Quizás no hace falta decirlo, pero lidiar con una enfermedad terminal como la demencia a menudo puede resultar desesperadamente triste: una marcha constante hacia una muerte inevitable. Es fácil sentir lástima de uno mismo y concentrarse en lo que se está perdiendo. Te consumirá si no tienes cuidado. Encontrar formas de deleitarse con momentos de alegría, rarezas o humor, por pequeños que fueran, era una cuestión de supervivencia.

Y hubo momentos en que la tontería dio paso a algo casi sagrado, una especie de lenguaje filial y sin palabras. Me permitió cruzar el abismo de su enfermedad y captar algo real y familiar.

La demencia es una enfermedad degenerativa, lo que básicamente significa que desgasta el cerebro. Esto es una simplificación excesiva, pero generalmente la atrofia comienza con mecanismos de inhibición y regulación. Luego se adentra profundamente en el hipocampo y el lóbulo frontal, donde comienza a descomponerse en lenguaje y memoria: fechas, rostros, experiencias, palabras. Algunas cosas inexplicablemente duran más que otras. Pero eventualmente llega hasta el tronco del encéfalo. Es en esta etapa cuando el cuerpo olvida cómo realizar incluso las tareas más básicas: cómo masticar, cómo tragar, cómo respirar. Este proceso de decadencia es dolorosamente lento y, sin embargo, de algún modo, muy rápido.

Mi padre falleció en marzo de 2015. Tengo 18 años.

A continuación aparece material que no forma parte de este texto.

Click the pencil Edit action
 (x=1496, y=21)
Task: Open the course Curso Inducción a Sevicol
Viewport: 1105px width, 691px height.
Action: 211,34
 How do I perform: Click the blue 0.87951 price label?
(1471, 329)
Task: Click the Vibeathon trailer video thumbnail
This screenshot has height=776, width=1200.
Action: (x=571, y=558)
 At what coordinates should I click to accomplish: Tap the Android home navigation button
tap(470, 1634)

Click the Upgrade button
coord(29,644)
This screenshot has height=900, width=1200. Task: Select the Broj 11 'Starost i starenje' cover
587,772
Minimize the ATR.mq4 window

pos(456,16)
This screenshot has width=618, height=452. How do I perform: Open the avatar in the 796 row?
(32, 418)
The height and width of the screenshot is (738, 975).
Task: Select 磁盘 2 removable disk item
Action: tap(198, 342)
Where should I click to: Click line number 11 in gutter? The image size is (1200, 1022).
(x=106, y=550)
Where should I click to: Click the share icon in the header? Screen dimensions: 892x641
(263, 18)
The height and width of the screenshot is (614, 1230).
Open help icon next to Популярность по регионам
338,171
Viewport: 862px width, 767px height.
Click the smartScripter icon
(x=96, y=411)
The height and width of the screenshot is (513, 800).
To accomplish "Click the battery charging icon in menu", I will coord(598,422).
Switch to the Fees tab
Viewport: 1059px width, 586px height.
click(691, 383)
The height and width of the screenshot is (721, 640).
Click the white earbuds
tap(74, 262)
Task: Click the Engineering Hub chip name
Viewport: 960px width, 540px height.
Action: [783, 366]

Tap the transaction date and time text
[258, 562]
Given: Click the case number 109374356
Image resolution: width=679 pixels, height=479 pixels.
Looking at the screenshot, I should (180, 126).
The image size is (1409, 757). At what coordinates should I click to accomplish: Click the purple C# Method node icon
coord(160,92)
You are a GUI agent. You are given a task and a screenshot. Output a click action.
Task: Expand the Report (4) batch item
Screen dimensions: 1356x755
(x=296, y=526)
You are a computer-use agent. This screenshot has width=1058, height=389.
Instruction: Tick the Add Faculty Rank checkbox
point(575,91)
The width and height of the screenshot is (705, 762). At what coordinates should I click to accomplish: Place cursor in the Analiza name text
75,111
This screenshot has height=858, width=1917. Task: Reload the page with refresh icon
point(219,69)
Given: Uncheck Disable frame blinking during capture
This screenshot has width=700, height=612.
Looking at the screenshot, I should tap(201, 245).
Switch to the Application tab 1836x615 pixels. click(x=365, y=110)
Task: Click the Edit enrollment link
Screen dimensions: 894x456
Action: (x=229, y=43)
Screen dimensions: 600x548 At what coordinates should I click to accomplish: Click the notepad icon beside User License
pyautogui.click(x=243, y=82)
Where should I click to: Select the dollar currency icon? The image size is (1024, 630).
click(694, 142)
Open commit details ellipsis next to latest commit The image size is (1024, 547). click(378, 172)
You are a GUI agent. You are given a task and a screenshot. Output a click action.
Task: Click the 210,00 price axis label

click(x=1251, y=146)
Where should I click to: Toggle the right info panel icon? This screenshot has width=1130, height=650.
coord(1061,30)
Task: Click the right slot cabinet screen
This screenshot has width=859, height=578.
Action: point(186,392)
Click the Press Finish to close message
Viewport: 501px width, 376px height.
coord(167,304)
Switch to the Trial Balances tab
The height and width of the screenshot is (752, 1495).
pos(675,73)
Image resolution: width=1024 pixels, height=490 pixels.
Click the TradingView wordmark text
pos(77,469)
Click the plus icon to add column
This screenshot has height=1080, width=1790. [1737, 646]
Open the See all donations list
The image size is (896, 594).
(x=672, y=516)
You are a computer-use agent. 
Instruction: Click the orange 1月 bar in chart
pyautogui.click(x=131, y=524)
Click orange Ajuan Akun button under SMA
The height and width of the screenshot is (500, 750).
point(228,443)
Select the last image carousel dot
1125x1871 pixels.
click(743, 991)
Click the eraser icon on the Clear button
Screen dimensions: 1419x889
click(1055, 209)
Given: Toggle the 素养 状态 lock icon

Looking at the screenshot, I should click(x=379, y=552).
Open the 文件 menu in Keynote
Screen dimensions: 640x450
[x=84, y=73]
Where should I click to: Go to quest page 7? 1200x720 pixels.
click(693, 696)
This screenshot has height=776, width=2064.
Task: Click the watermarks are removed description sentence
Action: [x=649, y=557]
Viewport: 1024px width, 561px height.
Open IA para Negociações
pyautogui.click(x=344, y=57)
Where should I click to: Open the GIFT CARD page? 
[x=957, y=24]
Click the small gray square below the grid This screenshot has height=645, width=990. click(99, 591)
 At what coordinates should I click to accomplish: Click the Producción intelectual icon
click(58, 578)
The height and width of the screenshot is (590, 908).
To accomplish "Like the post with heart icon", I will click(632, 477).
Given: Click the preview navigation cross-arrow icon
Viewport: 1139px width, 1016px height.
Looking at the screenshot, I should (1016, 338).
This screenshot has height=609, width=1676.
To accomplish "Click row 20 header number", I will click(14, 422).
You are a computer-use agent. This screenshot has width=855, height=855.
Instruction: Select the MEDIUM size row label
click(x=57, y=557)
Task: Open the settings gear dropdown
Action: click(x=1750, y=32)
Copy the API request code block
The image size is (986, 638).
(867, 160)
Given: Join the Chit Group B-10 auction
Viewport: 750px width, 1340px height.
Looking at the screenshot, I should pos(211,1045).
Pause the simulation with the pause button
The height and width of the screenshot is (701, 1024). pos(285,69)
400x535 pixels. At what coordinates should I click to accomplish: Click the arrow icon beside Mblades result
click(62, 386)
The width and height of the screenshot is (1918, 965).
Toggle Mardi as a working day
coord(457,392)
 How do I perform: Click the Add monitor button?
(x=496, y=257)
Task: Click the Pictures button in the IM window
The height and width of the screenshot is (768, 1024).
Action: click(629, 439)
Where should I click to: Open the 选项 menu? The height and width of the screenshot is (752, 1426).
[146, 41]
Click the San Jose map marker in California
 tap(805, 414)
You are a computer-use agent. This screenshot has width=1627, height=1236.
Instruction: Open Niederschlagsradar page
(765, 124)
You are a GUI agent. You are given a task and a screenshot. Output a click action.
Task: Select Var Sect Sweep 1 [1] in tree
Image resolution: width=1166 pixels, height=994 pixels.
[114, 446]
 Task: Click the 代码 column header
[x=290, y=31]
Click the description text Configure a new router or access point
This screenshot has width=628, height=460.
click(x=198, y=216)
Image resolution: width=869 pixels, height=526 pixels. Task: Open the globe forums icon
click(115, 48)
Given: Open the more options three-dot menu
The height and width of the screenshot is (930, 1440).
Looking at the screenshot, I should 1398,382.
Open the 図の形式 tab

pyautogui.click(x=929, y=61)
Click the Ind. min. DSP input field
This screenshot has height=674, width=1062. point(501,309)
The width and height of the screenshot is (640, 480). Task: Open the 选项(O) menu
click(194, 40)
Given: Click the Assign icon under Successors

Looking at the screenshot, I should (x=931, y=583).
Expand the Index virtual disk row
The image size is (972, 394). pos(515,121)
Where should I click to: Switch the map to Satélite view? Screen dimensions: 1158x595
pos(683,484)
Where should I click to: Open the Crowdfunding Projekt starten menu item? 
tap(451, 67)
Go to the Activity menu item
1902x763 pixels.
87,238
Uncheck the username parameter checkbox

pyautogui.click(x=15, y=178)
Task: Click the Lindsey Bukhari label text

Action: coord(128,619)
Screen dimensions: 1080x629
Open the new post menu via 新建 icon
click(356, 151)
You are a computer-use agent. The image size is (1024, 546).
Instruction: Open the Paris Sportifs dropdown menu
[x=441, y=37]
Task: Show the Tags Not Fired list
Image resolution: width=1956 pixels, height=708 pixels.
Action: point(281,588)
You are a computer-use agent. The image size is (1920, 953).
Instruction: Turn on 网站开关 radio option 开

Hace unos meses, mi hermana y yo la llevamos a casa por un día. Pasamos la tarde en la playa, donde durmió en la arena. Más tarde esa noche, después de cenar y después de que saliéramos del toque de queda del centro de atención, me ofrecí como voluntario para llevarla de regreso. A veces se pone nervioso en el coche, así que puse su álbum favorito, que, como todos los papás, es “Graceland” de Paul Simon. ¿Cuántas veces he escuchado ese riff de acordeón abierto flotando a través de la ventana de su estudio?

Eran finales de agosto y el aire era cálido. Pensé que se quedaría dormida en el asiento delantero, pero cuando sonó “Diamonds on the Soles of Her Shoes”, empezó a tararear y luego a cantar lentamente. No lo había oído decir más que una palabra o dos durante muchos meses, pero su voz sonaba clara y segura. Sabía la mayoría de las palabras y gritaba alegremente las que no decía.